## Stated goal
Lay out the rows below as a Markdown table with the columns "Line" and "Content," numbering each line and skipping blank ones. Leave the pictures out.

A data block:
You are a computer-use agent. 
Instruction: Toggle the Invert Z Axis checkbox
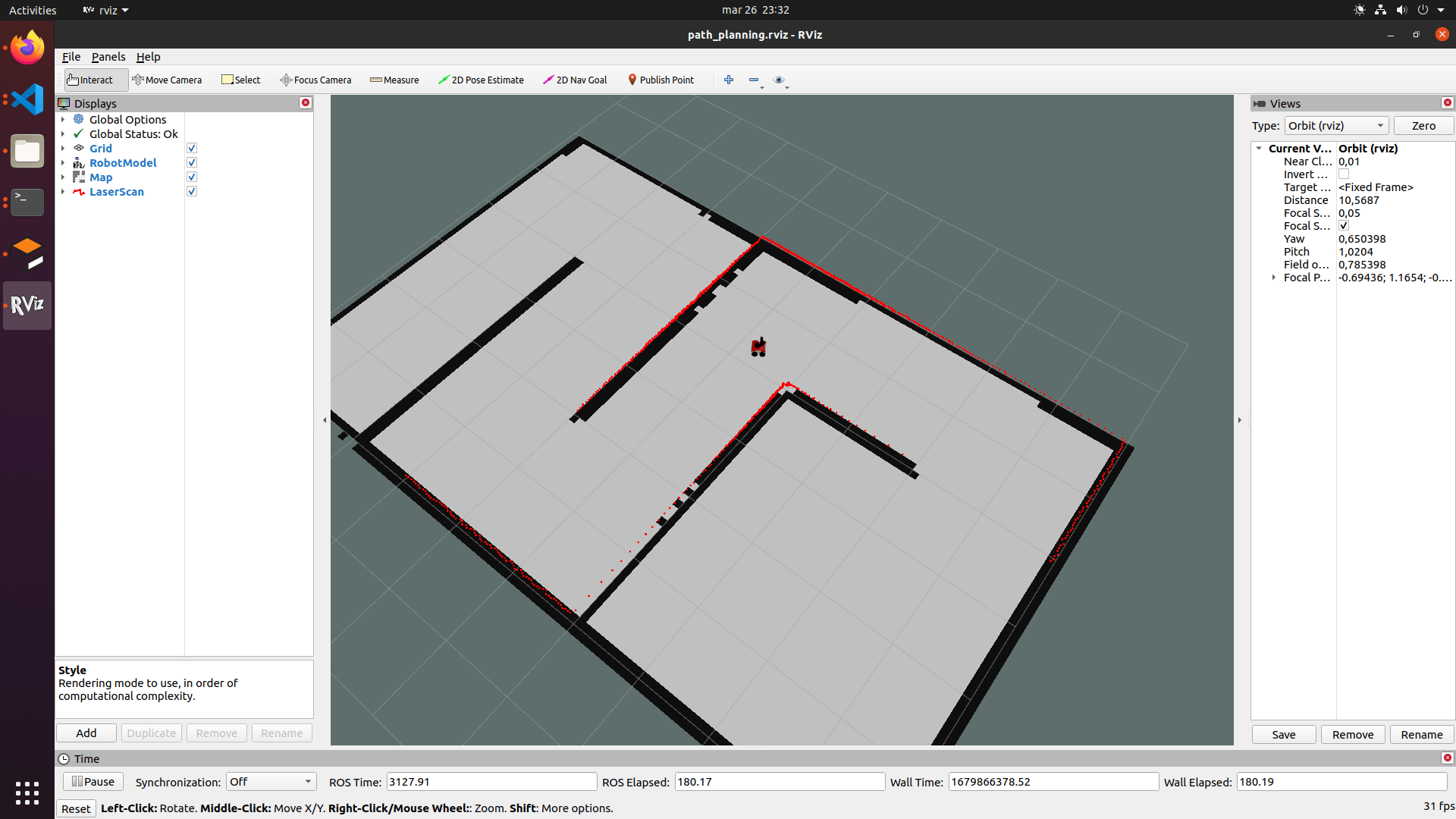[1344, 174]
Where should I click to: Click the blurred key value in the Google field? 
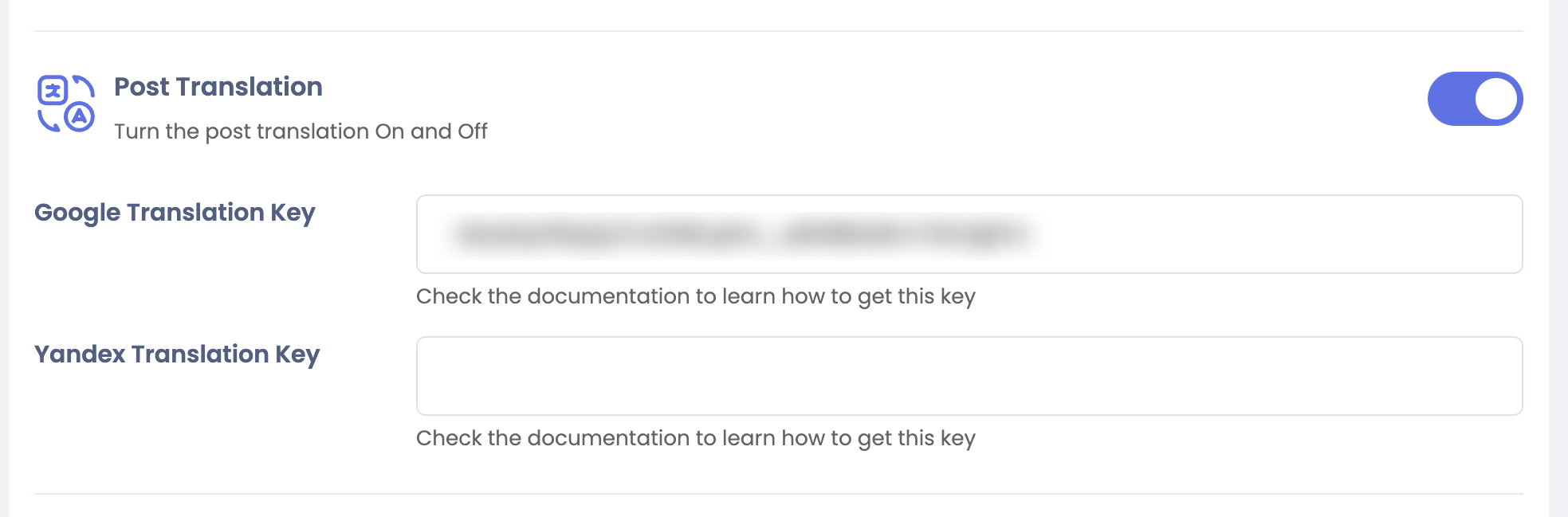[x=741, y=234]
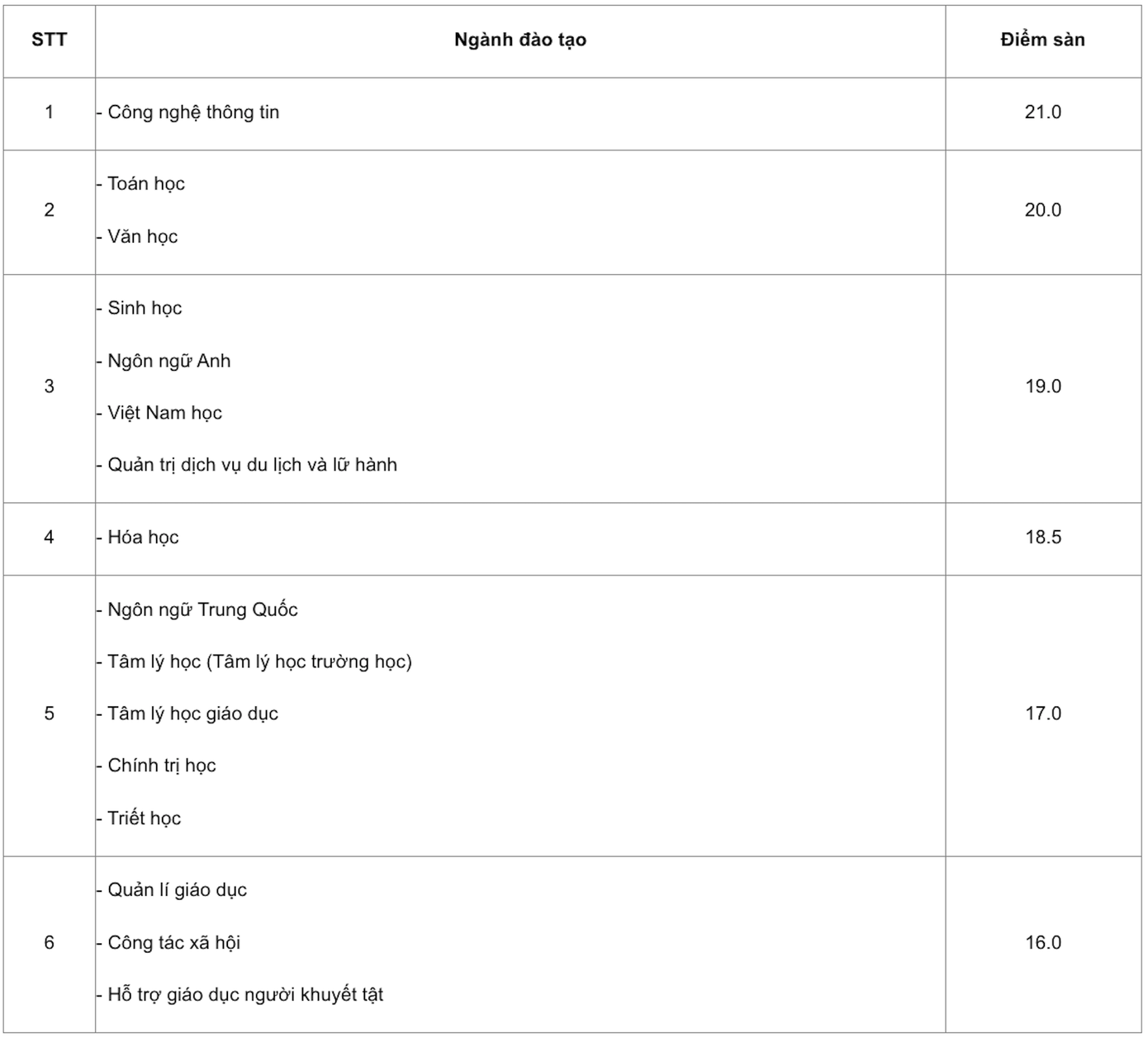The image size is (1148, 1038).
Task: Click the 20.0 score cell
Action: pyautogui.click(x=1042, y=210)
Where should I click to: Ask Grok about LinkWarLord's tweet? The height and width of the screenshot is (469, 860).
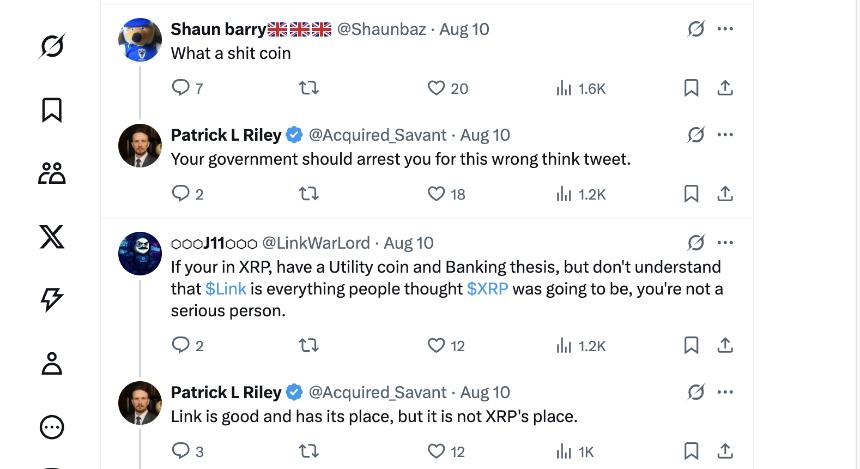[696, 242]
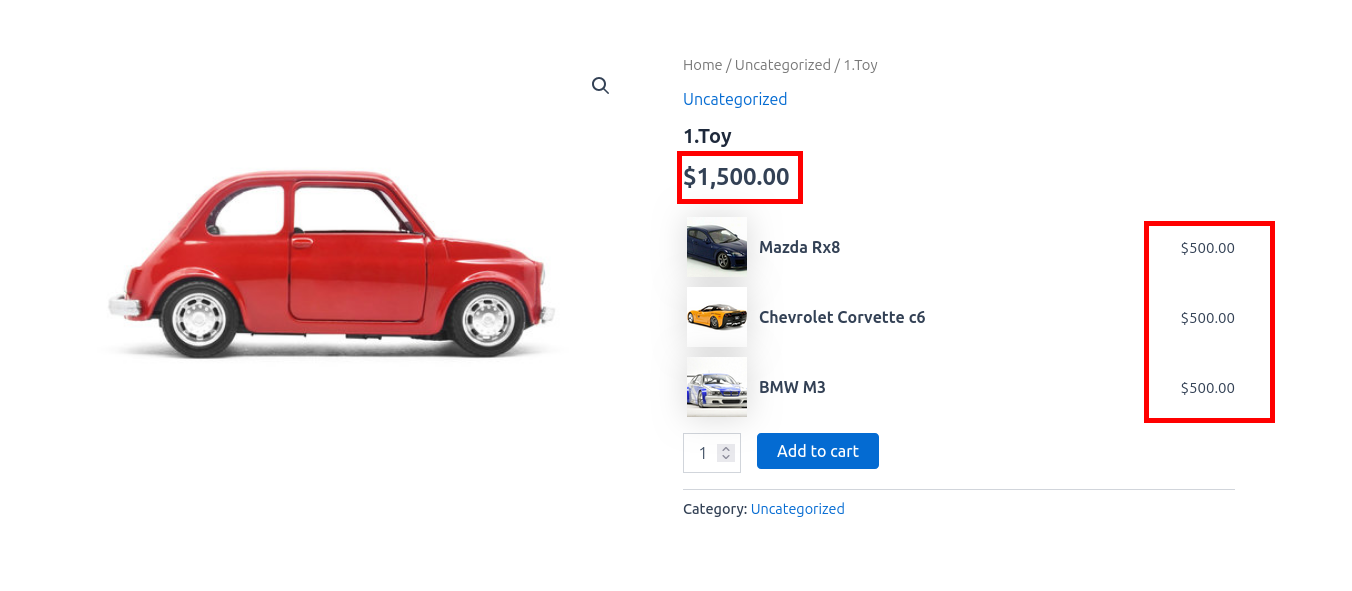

## Answer to the problem
| Line | Content |
|---|---|
| 1 | You are a computer-use agent.  |
| 2 | Instruction: Toggle the Invert Z Axis checkbox |
| 3 | [1344, 174] |
| 4 | Where should I click to: Click the blurred key value in the Google field?  |
| 5 | [x=741, y=234] |
| 6 | The image size is (1148, 1038). |
| 7 | Task: Click the 20.0 score cell |
| 8 | Action: pyautogui.click(x=1042, y=210) |
| 9 | Where should I click to: Ask Grok about LinkWarLord's tweet? The height and width of the screenshot is (469, 860). |
| 10 | [696, 242] |